The not-for-profit National Information Sharing Organization would share cyber-threat information among various government and private-sector constituencies and would consist of representatives from federal, state and local governments, businesses representing the nation's critical infrastructure as well as from seven specific sectors - including banking and healthcare - and the privacy and civil liberties communities.
The draft legislation wouldn't grant the Department of Homeland Security direct authority over other agencies or the operators of the nation's critical infrastructure, mostly owned by the private sector, but would provide DHS responsibilities to coordinate cybersecurity activities among government and private-sector entities.
In testimony to be delivered at the hearing, Cheri McGuire, representing the Business Software Alliance, says a reason the government is reluctant to share real-time actionable information is because there is no mandate to do so. "The mandate within the structure of the NISO that the government must share information is a strong step in the right direction," says McGuire, vce president of global government affairs and cybersecurity policy at security vendor Symantec. "However, questions remain about how we will continue to utilize the existing entities under the proposed NISO framework."
Other provisions of the draft legislation would have the secretary Homeland Security:
- Develop and conduct risk assessments of federal information systems, and on request, the nation's critical IT infrastructure in consultation with other agencies heads and the private owners of the critical IT systems.
- Designate a lead cybersecurity official to provide leadership to the department's cybersecurity activities.
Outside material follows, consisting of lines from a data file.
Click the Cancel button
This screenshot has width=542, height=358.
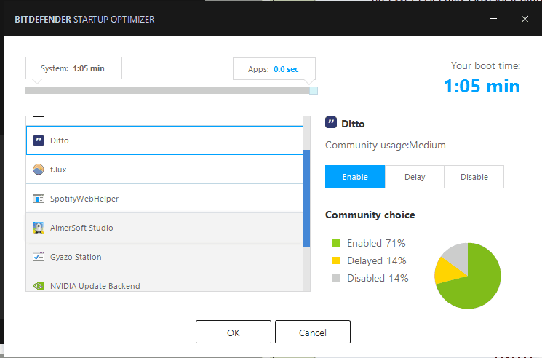pos(313,332)
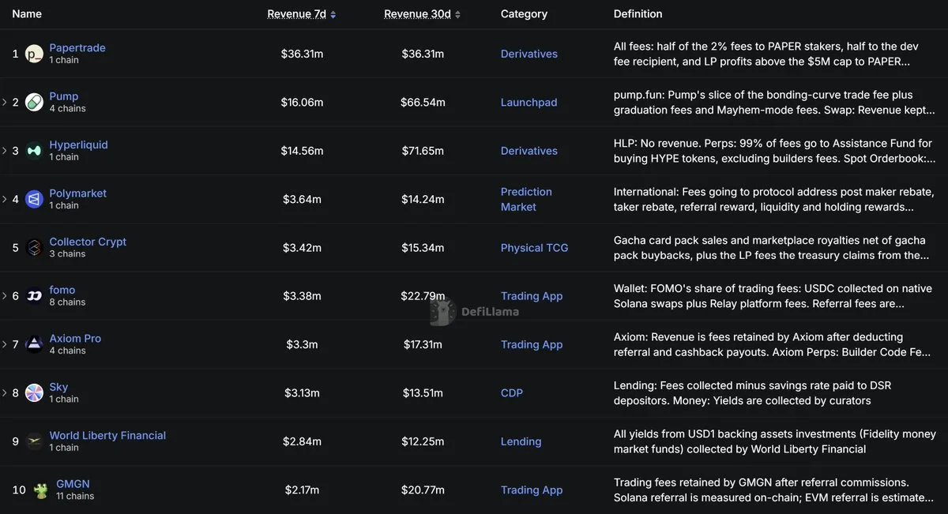Select the CDP category link

512,393
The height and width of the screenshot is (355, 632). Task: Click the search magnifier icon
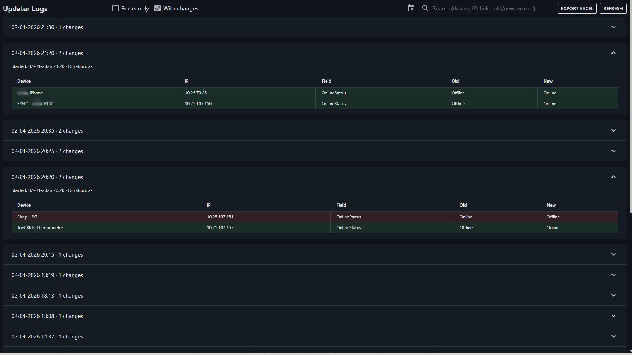point(425,8)
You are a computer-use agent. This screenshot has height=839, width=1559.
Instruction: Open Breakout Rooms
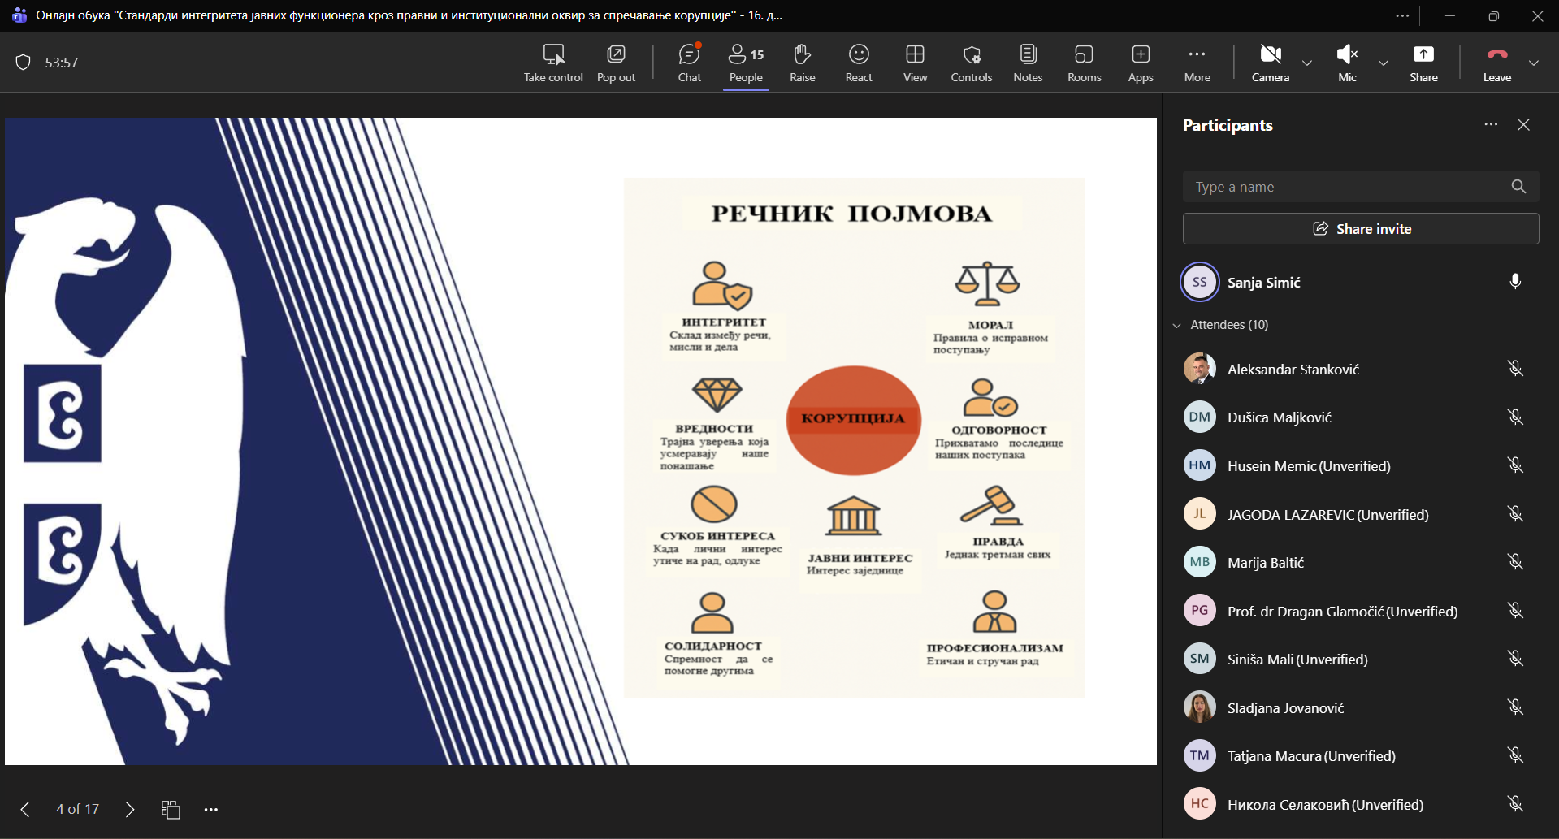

- Acquire, integrate and facilitate the adoption of new cybersecurity technologies and practices to keep pace with emerging terrorist and other cybersecurity threats and developments.
- Lead nationwide cybersecurity awareness and outreach initiatives.
- Establish, in coordination with the National Institute of Standards and Technology and other appropriate agencies, benchmarks and guidelines for making critical infrastructure information systems more secure at a fundamental level, including through automation, interoperability and privacy-enhancing authentication.
- Coordinate development of national cybersecurity incident response and restoration plans based on applicable law that describe the specific roles and responsibilities of governmental and private entities during cyber incidents.
- Conduct exercises and simulations to support the national response to terrorism and other cybersecurity threats and incidents and evaluate the national cyber-incident response plans.
Other aims of the draft bill, offered by subcommittee Chairman Daniel Lungren, R-Calif., would bolster cybersecurity employment within the federal government and foster research and development into new technologies and methods to secure government IT and the nation's critical information infrastructure.
Witnesses scheduled to testify before the congressional panel include Cheri McGuire of Symantec, Greg Shannon of Carnegie Mellon University's Computer Emergency Readiness Team, Gregory Nojeim of the Center for Democracy and Technology and Keven Kosas of the Congressional Research Service.